Dalle foto scattate da una finestra dell'infermeria di Dachau a quella del crematorio di Buchenwald, dai ritratti di porcellini d'India usati per esperimenti medici a Ravensbrück allo scatto molto sfocato di un gruppo di donne che si spogliano davanti al crematorio V di Auschwitz-Birkenau e quello di un Sonderkommando che lavora a una pira in mezzo ai cadaveri: questi campioni visivi sono sia simboli di resistenza individuale che impronte quasi archeologiche da analizzare per estrarne l'essenza. Particolarmente istruttivo, il film evidenzia in particolare il ritocco effettuato a certe foto, spesso per migliorarle e renderle più intelligibili, ma talvolta anche per non dare false idee (i prigionieri che prendevano il sole accanto a un crematorio venivano così cancellati, perché questo stato di totale indifferenza verso la morte degli altri sarebbe stata ovviamente incomprensibile per chi non è sopravvissuto ai campi).

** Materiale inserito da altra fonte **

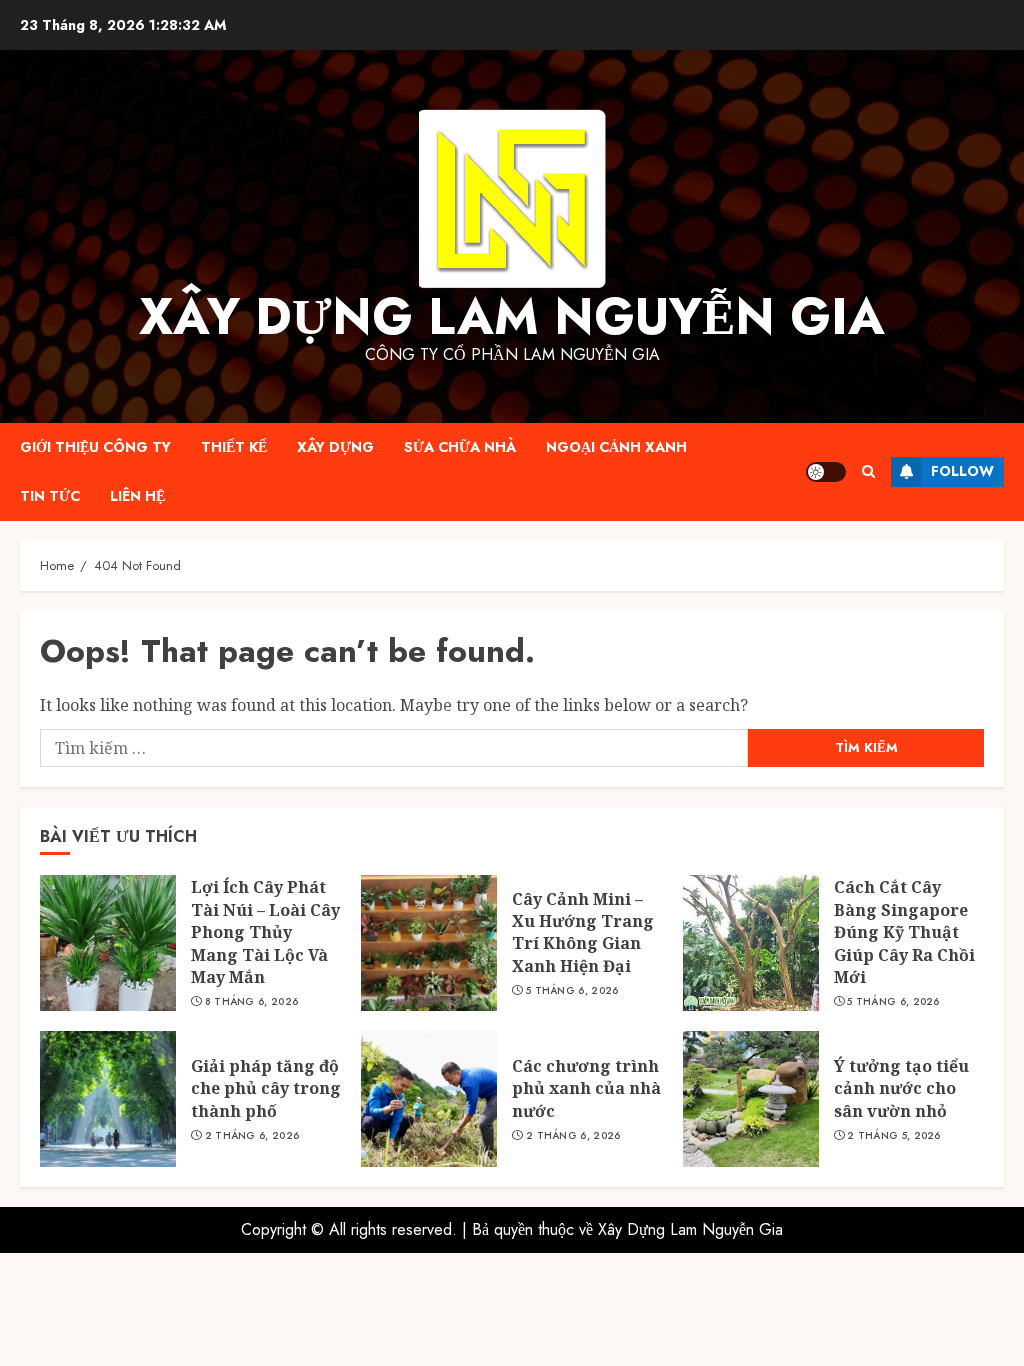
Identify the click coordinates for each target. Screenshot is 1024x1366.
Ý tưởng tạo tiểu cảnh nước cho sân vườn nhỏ (901, 1088)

Inoltre, il regista non si avventura mai dalla parte di possibili polemiche perché quello non è il suo obiettivo. Analizzando con precisione e rigore il microcosmo di ogni foto, Christophe Cognet rende omaggio alla giusta distanza, rispettosa, di queste donne e di questi uomini che hanno rischiato la vita per riprendere il controllo della propria immagine e per trasmettere questo messaggio e vitale della Storia: "Tutto questo è accaduto".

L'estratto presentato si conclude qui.